INP-WealthPk

Record revenue, fiscal discipline stabilize economy in Q1FY2025

November 08, 2024

Moaaz Manzoor

Pakistan’s economy has seen increased stability in the first quarter of Fiscal Year 2024-25 (Q1FY2025) due to robust revenue collection and gradual fiscal consolidation, reports WealthPK.

Notably, the fiscal deficit shrank to 0.7% of GDP

compared to 0.8% in the same period last year, reflecting the government’s efforts towards prudent fiscal management, shows the finance ministry’s monthly economic update and outlook for October 2024.

Source: https://www.finance.gov.pk/economic/economic_update_October_2024.pdf

The federal revenues showed substantial growth, as the primary balance reported a surplus of 0.05% of GDP, reflecting positive fiscal adjustments.

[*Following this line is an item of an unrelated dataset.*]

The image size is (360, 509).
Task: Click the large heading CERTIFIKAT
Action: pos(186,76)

Tax collection by the Federal Board of Revenue (FBR) also performed exceptionally well; during July-September FY2025, net tax collection increased by 25.5%, reaching Rs2,562.9 billion compared to Rs2,041.5 billion in the same period last year. In September 2024 alone, tax collections surged by 32.7% to Rs1,107 billion from Rs834 billion in September 2023. The outlook for inflation is promising as well. The report anticipates a decline in inflation, predicting a range of 6-7% for October and a further decrease to 5.5-6.5% by November.

This improvement is attributed to the reduced global commodity prices and cumulative effects of fiscal consolidation. Dr. Nasir Iqbal, Acting Dean and Head of Macro Policy Lab at the Pakistan Institute of Development Economics (PIDE), noted that the shrinking fiscal deficit is indeed a positive signal. However, he cautioned that this fiscal improvement was partly due to Pakistan’s current slow economic growth rate, which stood at around 2%. Sluggish economic activities have contributed to lower deficit levels and a more balanced current account due to the restricted imports. Dr. Iqbal pointed out that Pakistan’s fiscal stability is heavily reliant on oil-based revenue sources, which, while beneficial in the short-term, could pose risks if the oil prices fluctuate.

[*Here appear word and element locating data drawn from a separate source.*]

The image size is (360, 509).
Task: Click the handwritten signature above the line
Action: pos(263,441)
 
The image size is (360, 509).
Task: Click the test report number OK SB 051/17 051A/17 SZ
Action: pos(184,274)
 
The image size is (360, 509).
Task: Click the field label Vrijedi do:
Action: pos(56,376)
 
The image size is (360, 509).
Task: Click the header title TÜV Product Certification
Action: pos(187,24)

The forthcoming months will be crucial for sustaining economic stability as Pakistan remains under the IMF program, which mandates careful management of expenditures and subsidies. Dr. Iqbal expected that rationalized fiscal measures, along with potential revenue from privatization efforts, would provide further stability. He also mentioned that Saudi Arabia, Qatar, and other Gulf countries have expressed investment interest — a development that can boost market optimism. Nevertheless, he underscored that the stability of Pakistan’s exchange rate remained pivotal. He stated that the currency’s future trajectory will significantly impact fiscal stability, especially if the exchange rate adjustments materialize as forecast. The October outlook portrays an optimistic, albeit cautious, view of Pakistan’s economic stability.

Fiscal adjustments and revenue growth, particularly in non-tax revenues from petroleum levies, have provided short-term relief, but reliance on volatile oil prices suggests that structural reforms are necessary for sustainable growth. Continued fiscal consolidation, foreign investment, and stabilization of the exchange rate will be vital in ensuring Pakistan’s economic resilience in the coming months. The government’s current measures indicate a potential path toward growth, yet the materialization of these efforts remains dependent on external factors, including global oil prices and ongoing IMF reforms.